#### Excerpted records ####
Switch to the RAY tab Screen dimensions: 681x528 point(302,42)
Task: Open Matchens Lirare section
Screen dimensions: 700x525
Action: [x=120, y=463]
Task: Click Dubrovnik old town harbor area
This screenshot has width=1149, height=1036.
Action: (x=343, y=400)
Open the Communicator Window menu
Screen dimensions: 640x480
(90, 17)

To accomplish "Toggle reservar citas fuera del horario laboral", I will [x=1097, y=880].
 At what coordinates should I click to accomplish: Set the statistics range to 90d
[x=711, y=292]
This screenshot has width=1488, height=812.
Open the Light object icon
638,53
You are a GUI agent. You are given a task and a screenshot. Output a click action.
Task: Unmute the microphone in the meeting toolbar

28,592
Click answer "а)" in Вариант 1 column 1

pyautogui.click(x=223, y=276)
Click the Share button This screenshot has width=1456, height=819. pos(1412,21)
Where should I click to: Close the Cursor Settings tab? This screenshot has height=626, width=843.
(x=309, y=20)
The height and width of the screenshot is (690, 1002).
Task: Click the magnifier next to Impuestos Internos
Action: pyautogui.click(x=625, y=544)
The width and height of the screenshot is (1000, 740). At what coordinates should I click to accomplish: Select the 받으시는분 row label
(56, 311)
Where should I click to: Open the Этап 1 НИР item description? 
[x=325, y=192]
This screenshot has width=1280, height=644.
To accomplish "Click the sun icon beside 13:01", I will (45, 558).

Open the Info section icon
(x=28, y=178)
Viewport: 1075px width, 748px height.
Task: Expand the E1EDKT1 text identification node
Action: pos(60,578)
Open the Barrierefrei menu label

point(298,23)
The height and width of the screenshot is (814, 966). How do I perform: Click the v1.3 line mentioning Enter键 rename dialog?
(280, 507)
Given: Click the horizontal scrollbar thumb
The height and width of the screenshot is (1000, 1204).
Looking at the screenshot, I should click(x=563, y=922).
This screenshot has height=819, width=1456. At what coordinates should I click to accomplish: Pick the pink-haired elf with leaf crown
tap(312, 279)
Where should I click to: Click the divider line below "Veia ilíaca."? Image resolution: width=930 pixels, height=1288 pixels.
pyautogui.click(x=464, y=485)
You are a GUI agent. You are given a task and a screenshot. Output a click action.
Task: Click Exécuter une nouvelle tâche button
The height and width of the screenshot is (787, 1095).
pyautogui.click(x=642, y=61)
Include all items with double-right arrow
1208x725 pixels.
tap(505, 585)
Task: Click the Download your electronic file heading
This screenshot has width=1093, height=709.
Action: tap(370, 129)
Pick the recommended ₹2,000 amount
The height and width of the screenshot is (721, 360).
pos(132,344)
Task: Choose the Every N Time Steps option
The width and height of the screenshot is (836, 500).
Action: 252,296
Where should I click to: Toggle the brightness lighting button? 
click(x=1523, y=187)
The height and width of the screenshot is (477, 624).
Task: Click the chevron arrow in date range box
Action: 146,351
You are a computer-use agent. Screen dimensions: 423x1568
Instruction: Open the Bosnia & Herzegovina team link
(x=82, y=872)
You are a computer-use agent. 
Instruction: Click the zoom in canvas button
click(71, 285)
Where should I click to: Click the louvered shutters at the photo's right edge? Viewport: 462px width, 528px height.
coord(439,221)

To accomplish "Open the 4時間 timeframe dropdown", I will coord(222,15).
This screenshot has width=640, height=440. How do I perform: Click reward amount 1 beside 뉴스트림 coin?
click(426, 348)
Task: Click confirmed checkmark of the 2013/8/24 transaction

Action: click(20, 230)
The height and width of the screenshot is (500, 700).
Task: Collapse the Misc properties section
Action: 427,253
####
[Task description] The answer should consist of every line above in which "agent" appears.

[Finished exercise]
You are a GUI agent. You are given a task and a screenshot. Output a click action.
You are a GUI agent. You are given a task and a screenshot. Output a click action.
You are a computer-use agent. Screen dimensions: 423x1568
You are a computer-use agent. 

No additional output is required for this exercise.